* **PARTS OF THE EXERCISE**:
a: Using the Medicare appeals article, explain why HHS says settling appeals at or near full value would be a bad way to meet the court's targets.
b: Answer these questions from the Medicare appeals article.
(i) By what date would the first 30% of backlog cases have to be completed?
(ii) How many claims are in the appeals backlog?
(iii) Who wrote the declaration attached to the HHS motion?

··· PASSAGE ···

HHS: Medicare Appeals Backlog Order Impossible
It will be impossible to follow a federal court order to clear a huge Medicare appeals backlog by 2021, the Department of Health and Human Services (HHS) says.
The HHS filed a motion with the U.S. District Court for the District of Columbia asking the court to reconsider its Dec. 5 ruling because the department will not be able to hit the targets set by the judge unless they are given more money from Congress, according to court documents.
The backlog reduction targets are to be completed over the next four years. The first 30% of backlog cases would have to be completed by December 31, 2017.
The backlog formed in recent years due to several factors, including the aging of the population and more aggressive Medicare integrity efforts. Home health claims are among the 658,000 claims in the appeals backlog.
HHS did make the argument that it would not be able to complete the project without obtaining additional funds before the court issued the ruling, but the agency’s concerns were rejected.
Following the reduction timetable also would force HHS to violate Medicare law by paying non-meritorious claims, the motion said.
Rushing to reduce the backlog force HHS to violate its duty to protect the Medicare program, an agency official wrote in a declaration attached to the motion.
“The only way for the department to potentially meet such reduction targets without legislative action would be to settle claims of the full value or nearly the full value of each appeal without regard to its merit,” Ellen Murray, assistant secretary for financial resources and chief financial officer of the HHS, wrote in the declaration. “This measure would result in the payment of non-meritorious and sometimes fraudulent claims, and even still, might not resolve OMHA’s backlog, as it would also encourage appellants to flood the appeals system with every denied claim—regardless of merit— with the hope that it would eventually also be paid, which would make the backlog at OMHA even worse.”

··· DATASET EXTRACT ···

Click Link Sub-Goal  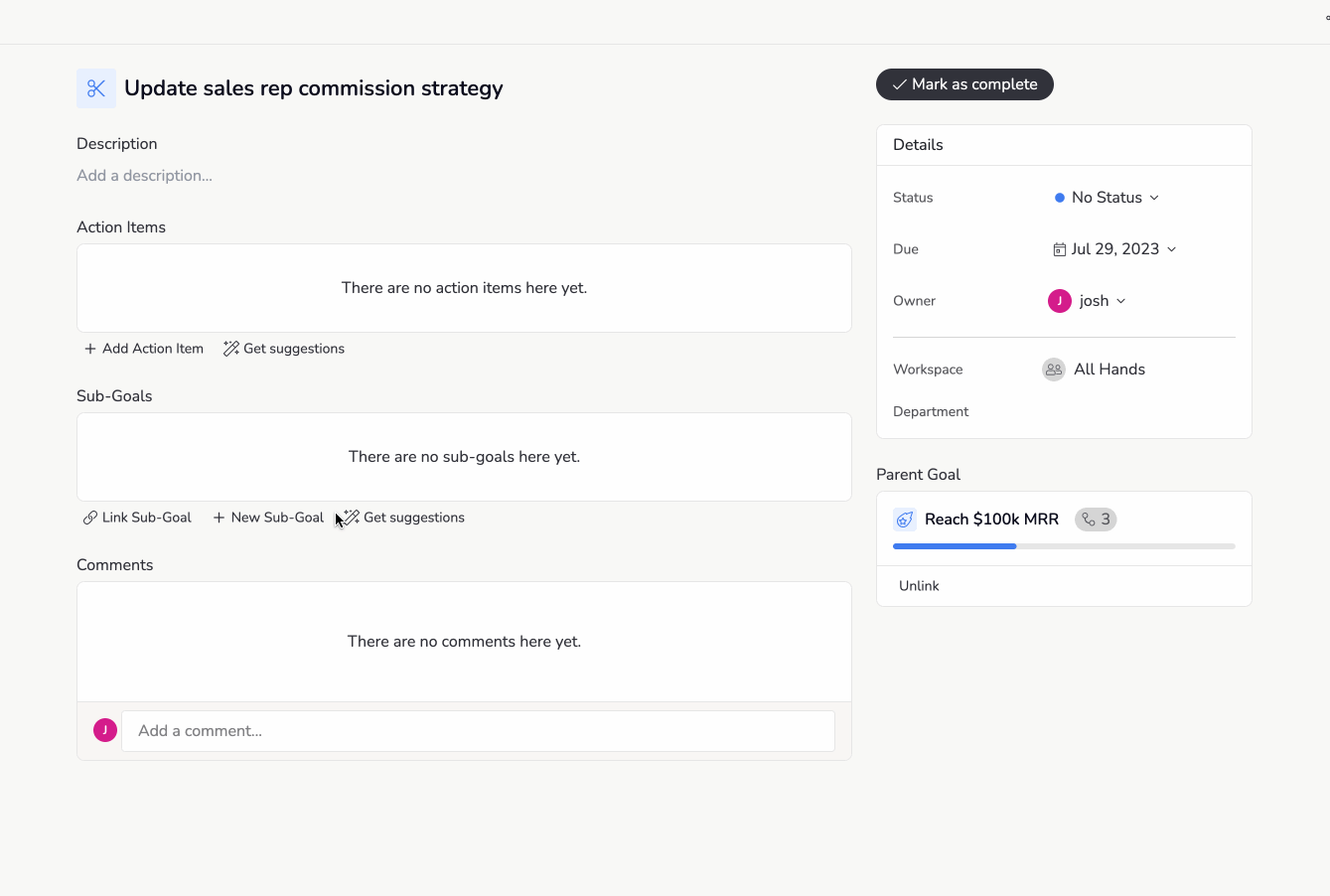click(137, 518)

···
··· DATASET EXTRACT ···

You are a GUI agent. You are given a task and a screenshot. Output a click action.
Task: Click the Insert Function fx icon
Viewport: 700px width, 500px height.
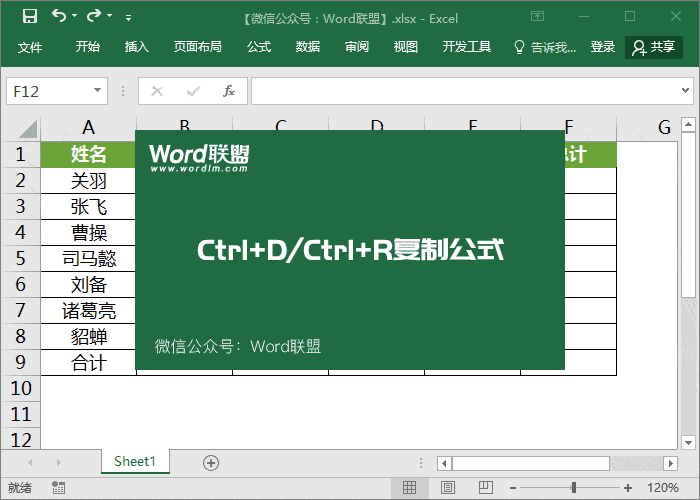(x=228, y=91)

···
··· DATASET EXTRACT ···

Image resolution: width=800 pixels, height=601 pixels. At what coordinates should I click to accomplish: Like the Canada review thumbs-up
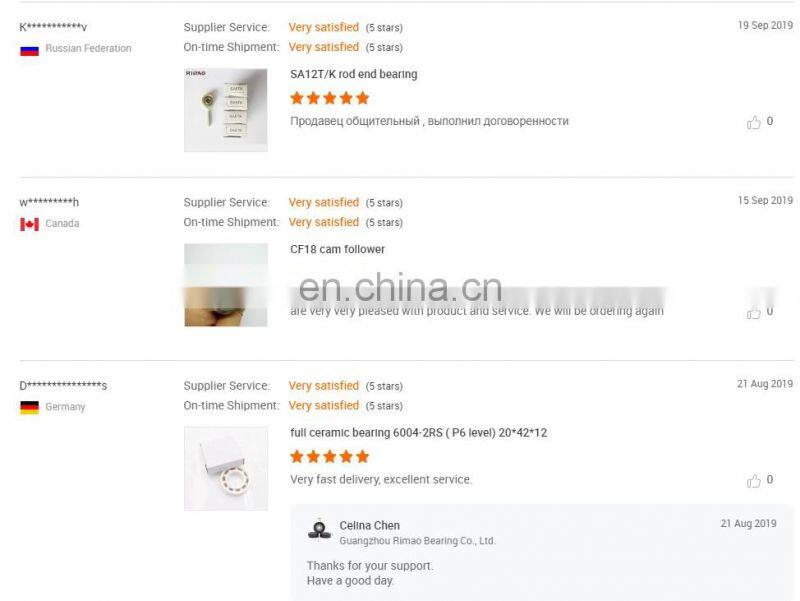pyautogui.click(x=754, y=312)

···

* **SOLUTIONS TO THE EXERCISE**:
a: Settling claims without regard to merit would mean paying non-meritorious and sometimes fraudulent claims, which the article says would violate Medicare law and HHS's duty to protect the Medicare program. It also might not clear the backlog, because appellants would be encouraged to flood the appeals system with every denied claim in the hope of being paid, which would make the backlog at OMHA even worse.

b:
(i) December 31, 2017
(ii) 658,000
(iii) Ellen Murray, assistant secretary for financial resources and chief financial officer of the HHS